Records for this task
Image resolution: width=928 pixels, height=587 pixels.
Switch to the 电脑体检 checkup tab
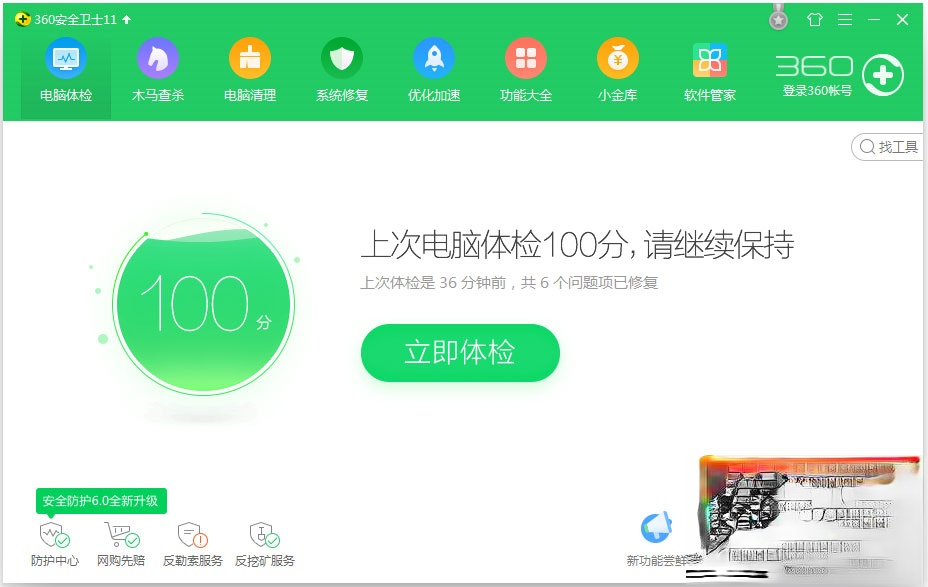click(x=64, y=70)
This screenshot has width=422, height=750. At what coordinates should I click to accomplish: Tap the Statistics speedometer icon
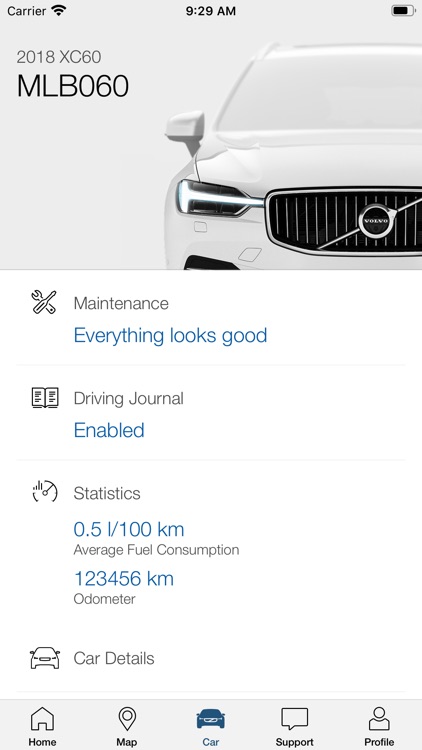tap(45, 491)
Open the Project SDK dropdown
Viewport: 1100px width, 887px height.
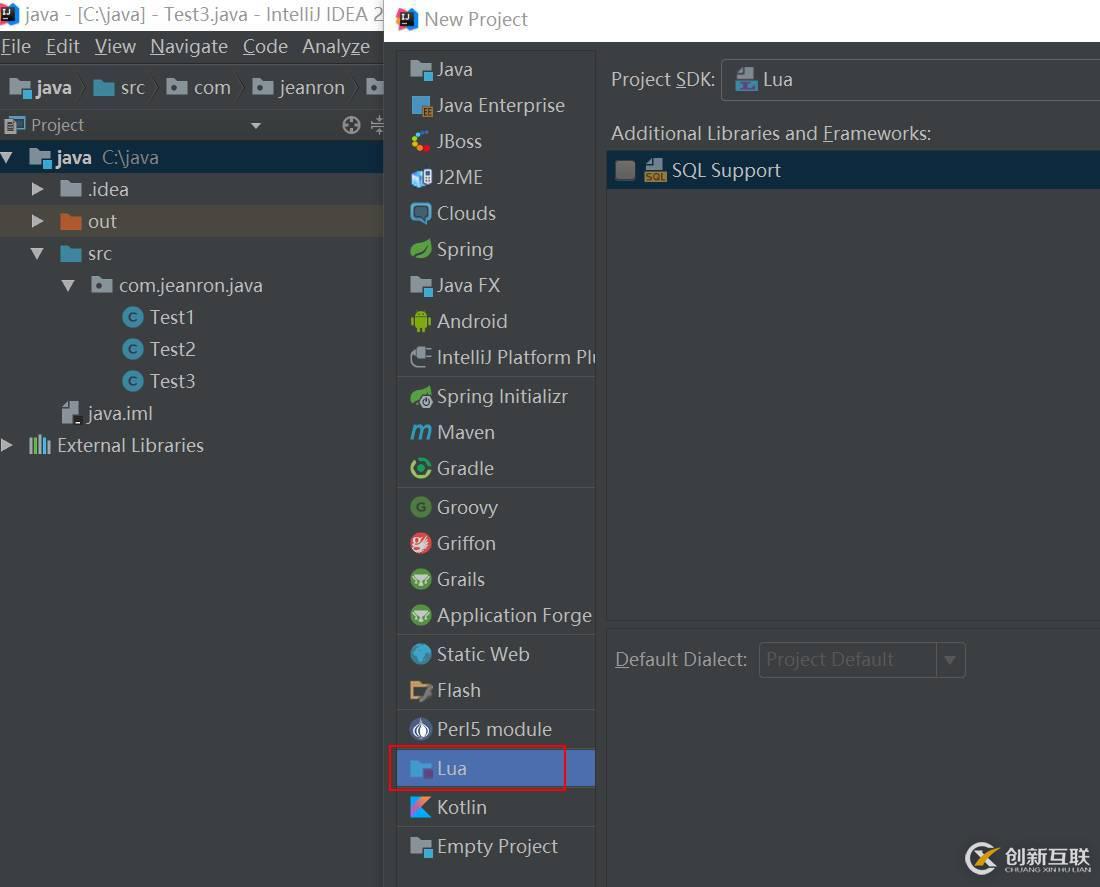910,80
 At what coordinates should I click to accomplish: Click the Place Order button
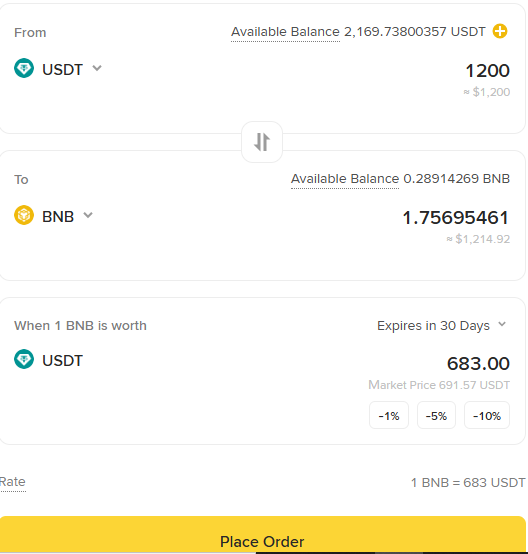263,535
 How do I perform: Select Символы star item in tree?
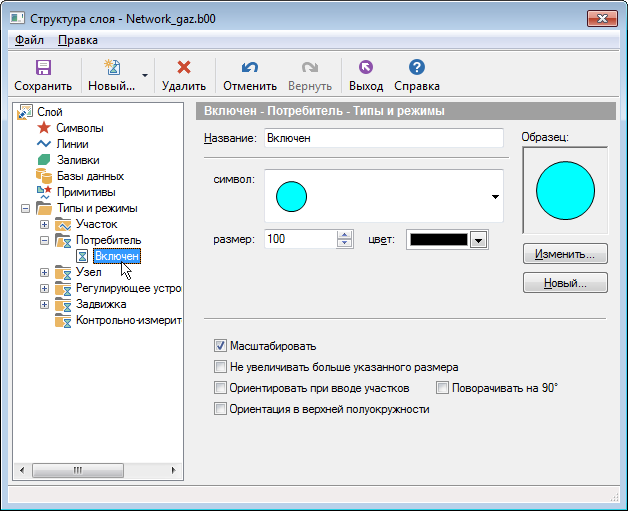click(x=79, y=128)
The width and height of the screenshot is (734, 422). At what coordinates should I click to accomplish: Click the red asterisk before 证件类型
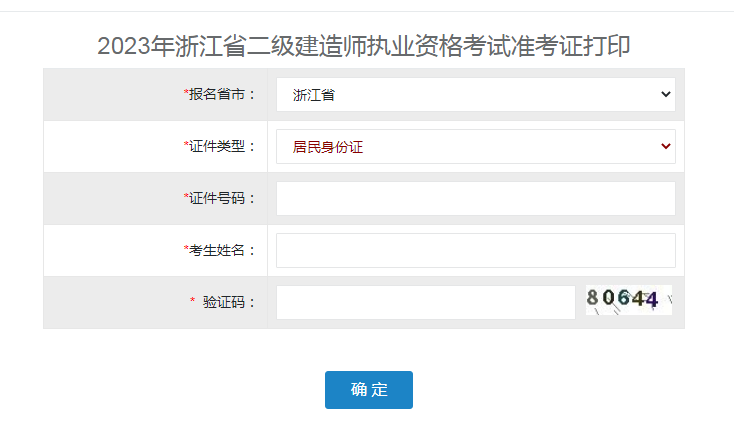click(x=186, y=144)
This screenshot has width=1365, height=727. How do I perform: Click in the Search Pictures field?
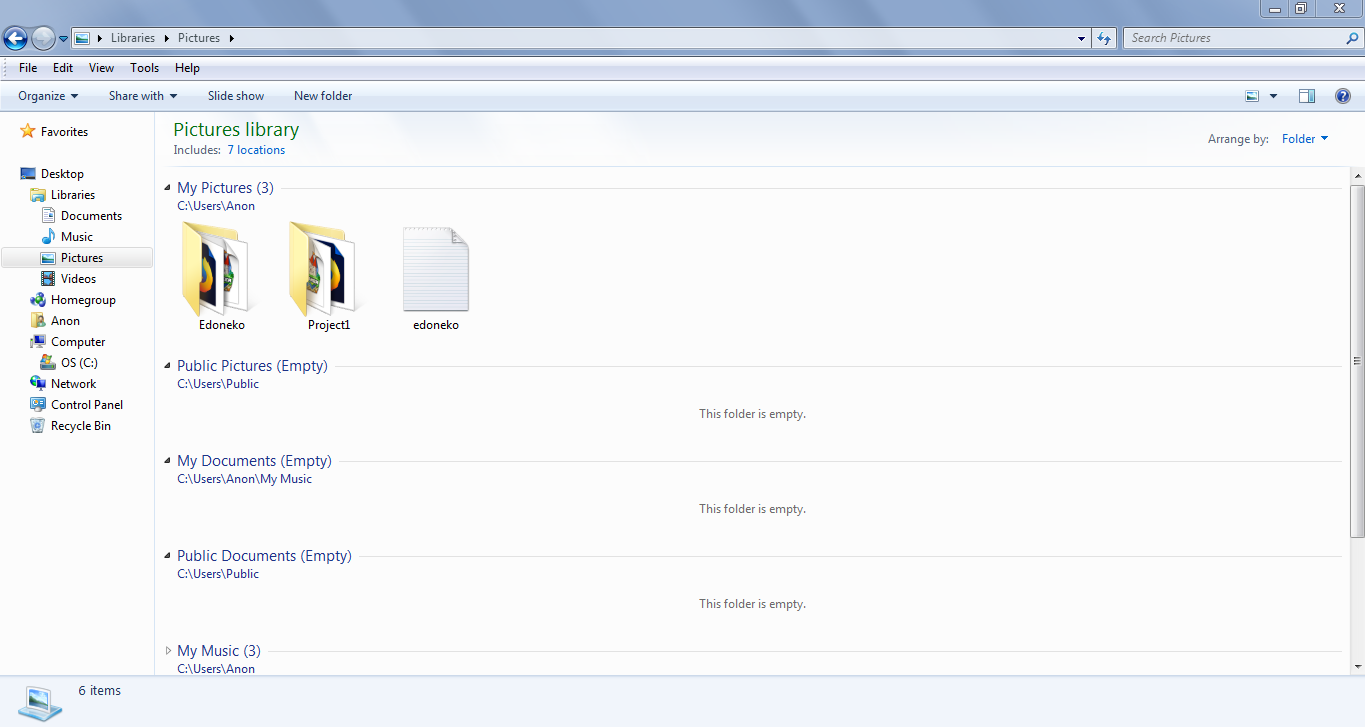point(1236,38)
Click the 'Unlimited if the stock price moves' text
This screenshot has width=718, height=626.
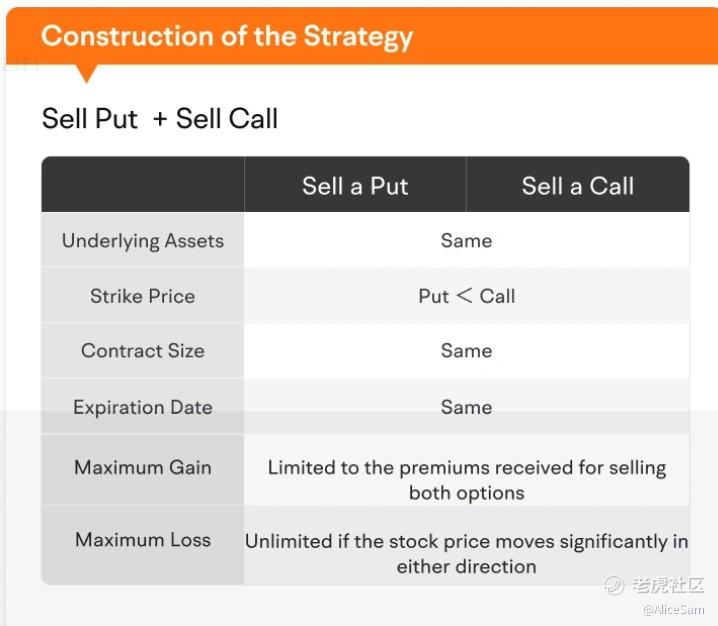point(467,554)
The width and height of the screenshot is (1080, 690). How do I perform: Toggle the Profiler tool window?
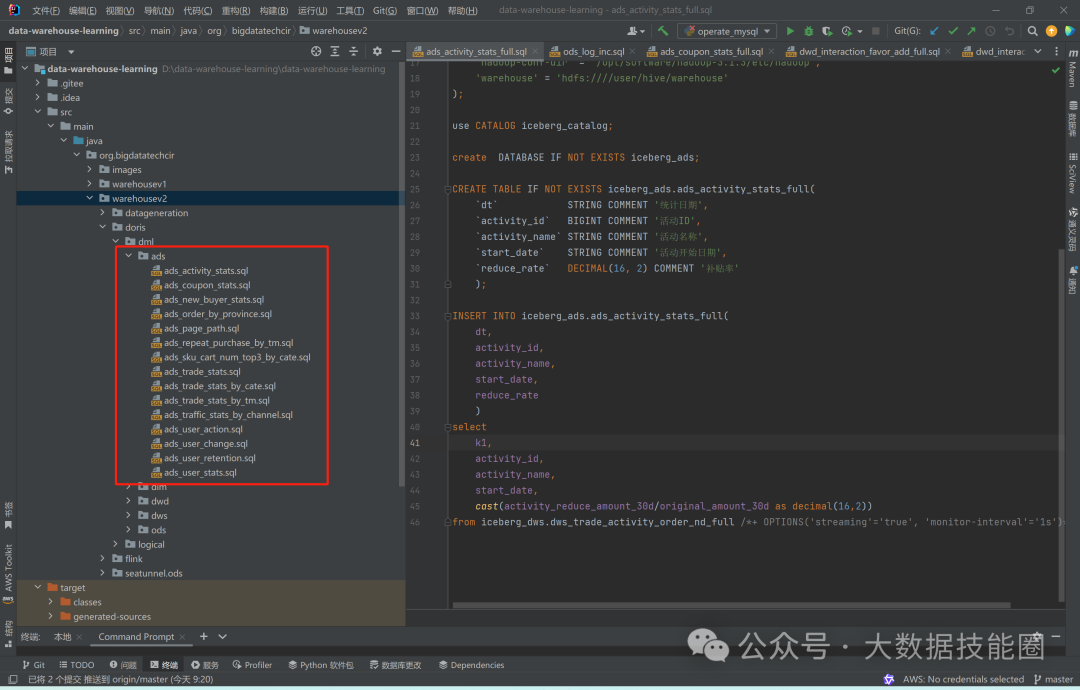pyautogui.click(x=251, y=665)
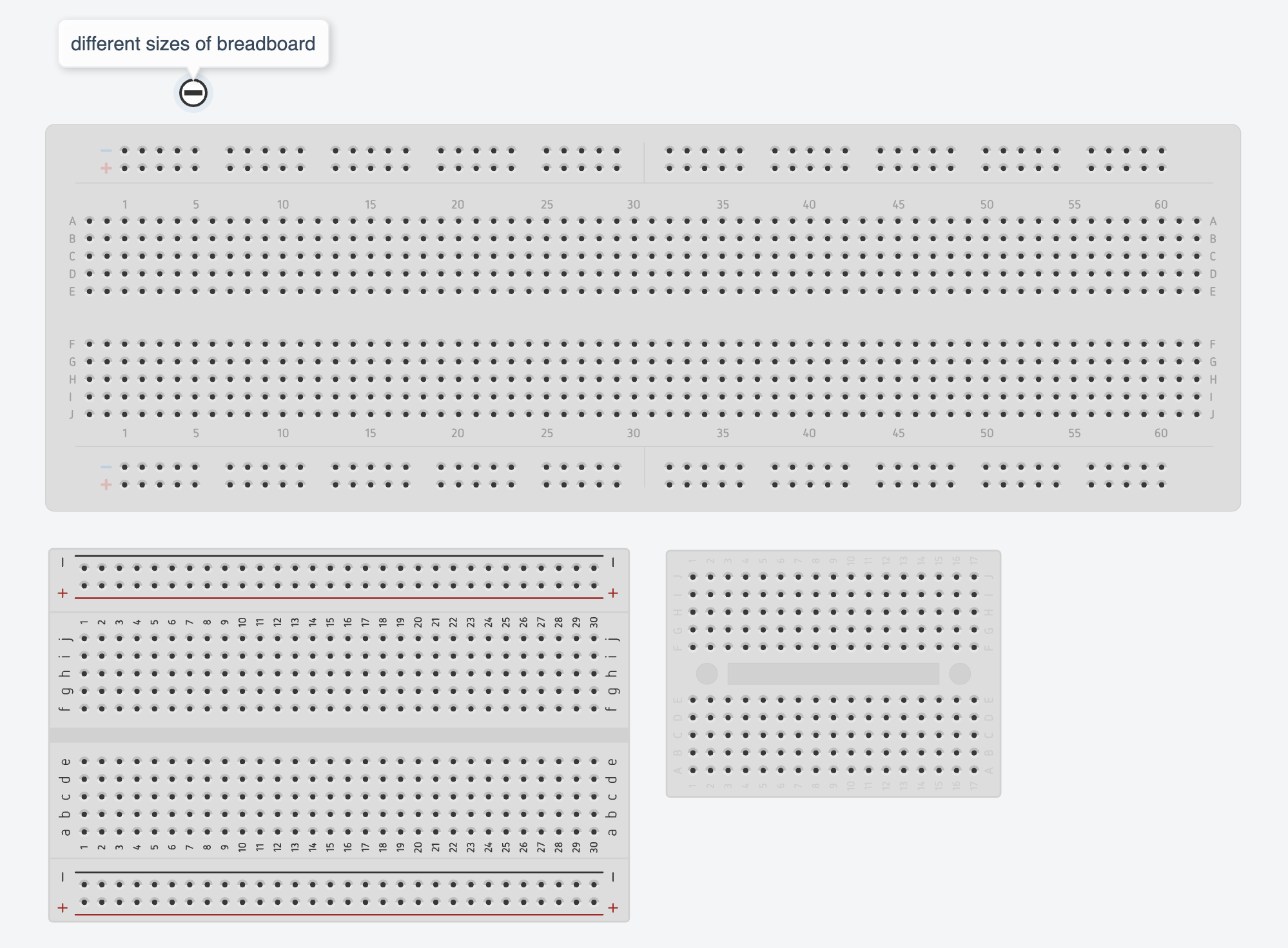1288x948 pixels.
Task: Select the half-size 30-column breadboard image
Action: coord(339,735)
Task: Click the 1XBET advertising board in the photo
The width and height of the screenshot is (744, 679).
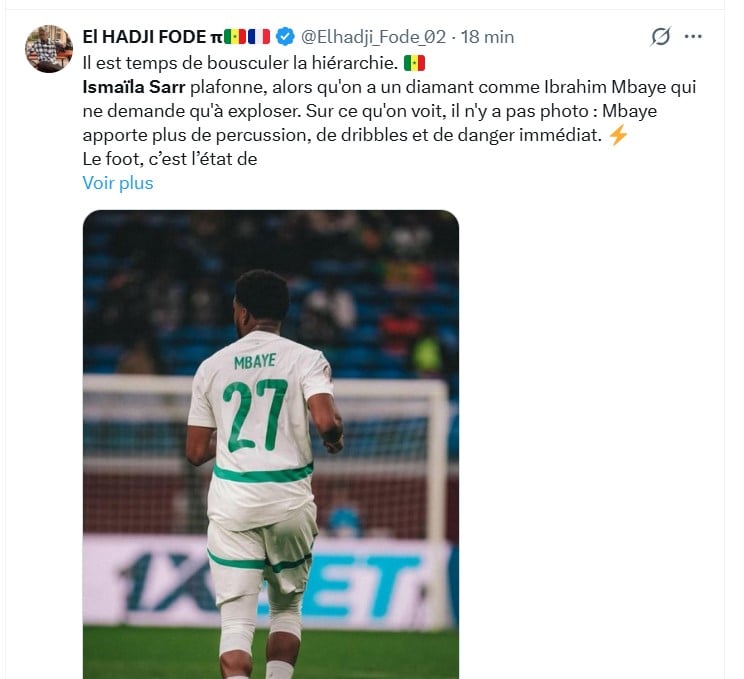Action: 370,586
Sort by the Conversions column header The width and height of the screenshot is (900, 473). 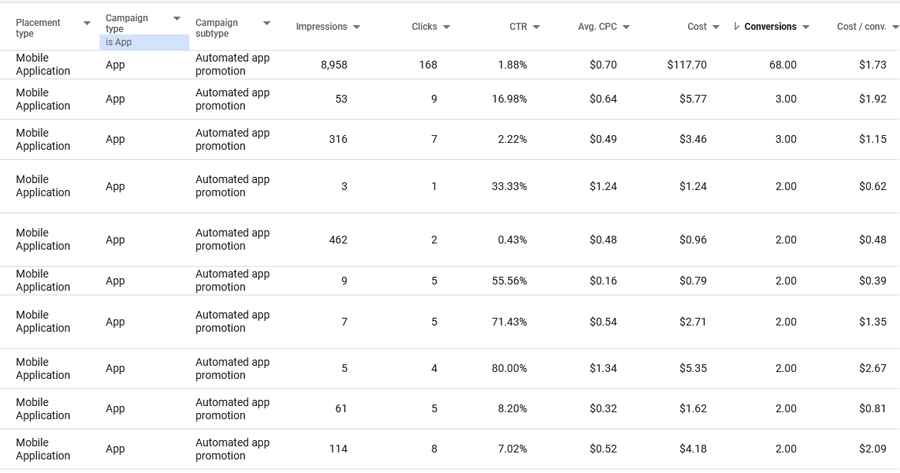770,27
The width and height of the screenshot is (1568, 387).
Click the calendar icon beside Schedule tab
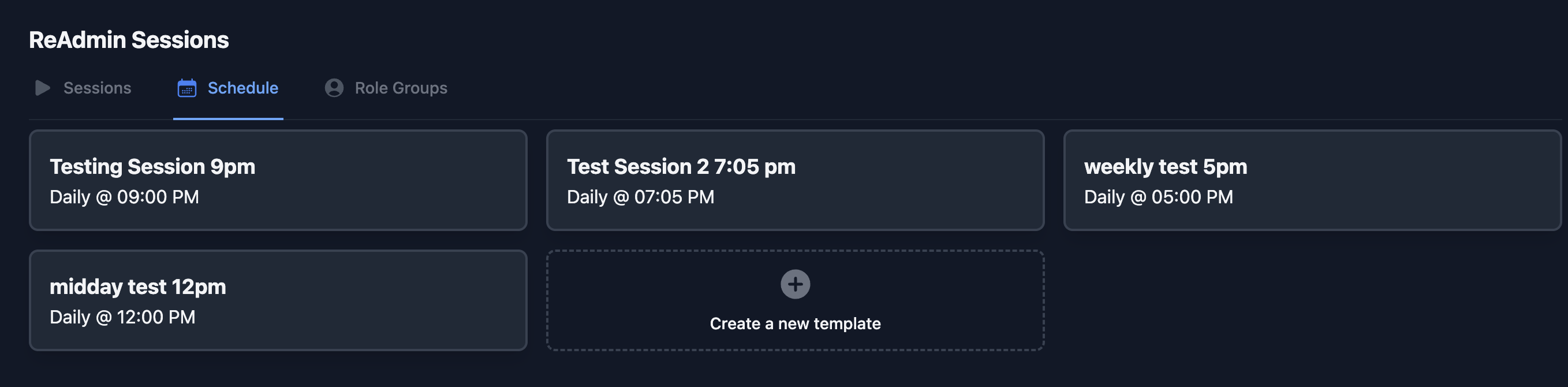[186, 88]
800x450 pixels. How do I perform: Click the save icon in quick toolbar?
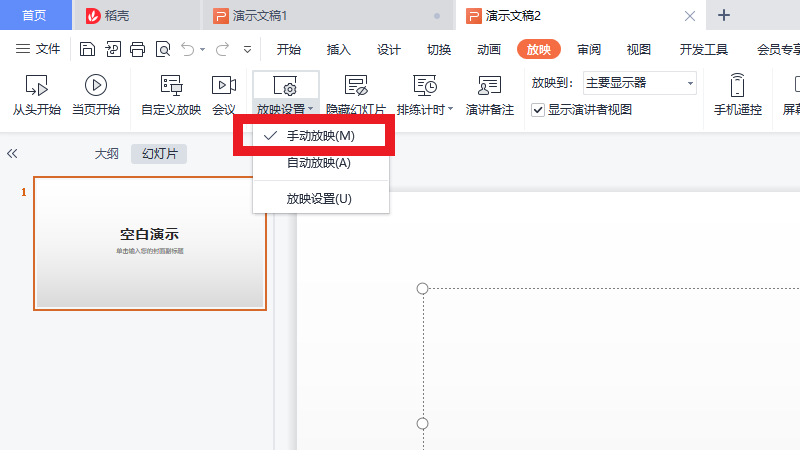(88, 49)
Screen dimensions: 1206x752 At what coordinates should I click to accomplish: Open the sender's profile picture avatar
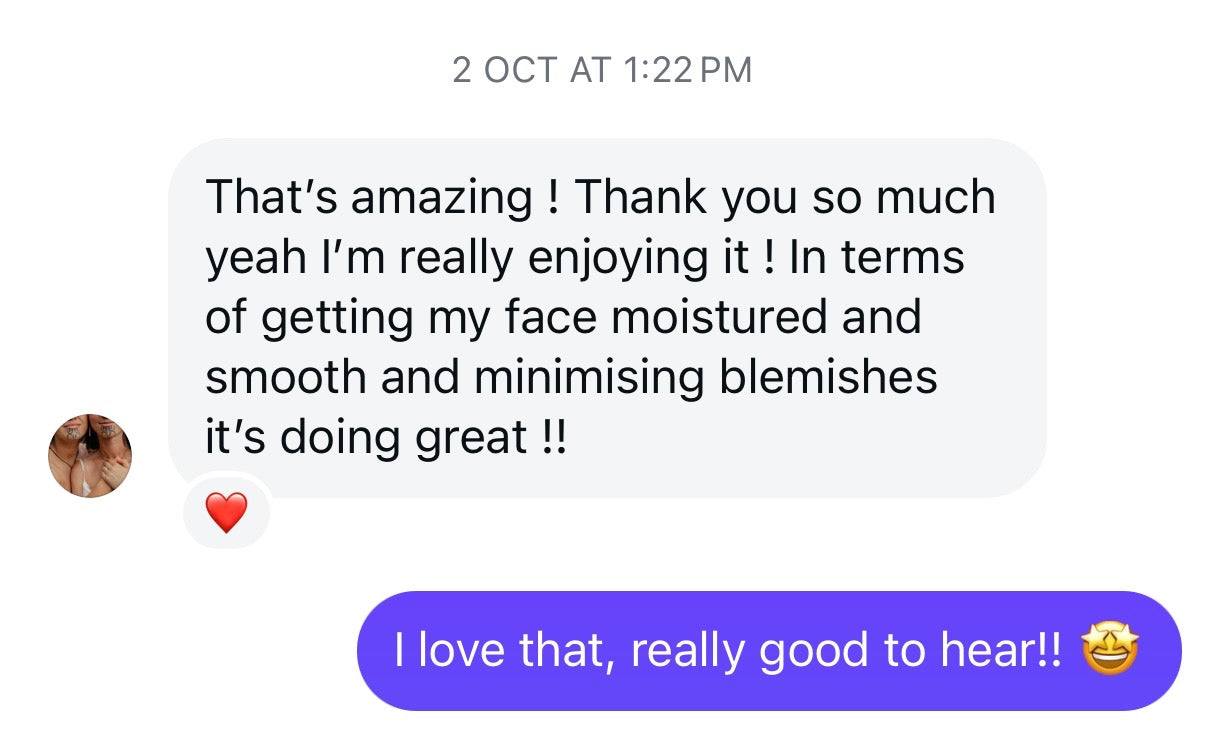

What to work on
Could you restate exactly the lines from the line containing "800x450 pixels. How" through the end of the listing, both ends included and nothing else, leaving the images out?

Response area
800x450 pixels. How do I perform: Click the save icon in quick toolbar?
(88, 49)
Screen dimensions: 1206x752 At what coordinates should I click to accomplish: Open the sender's profile picture avatar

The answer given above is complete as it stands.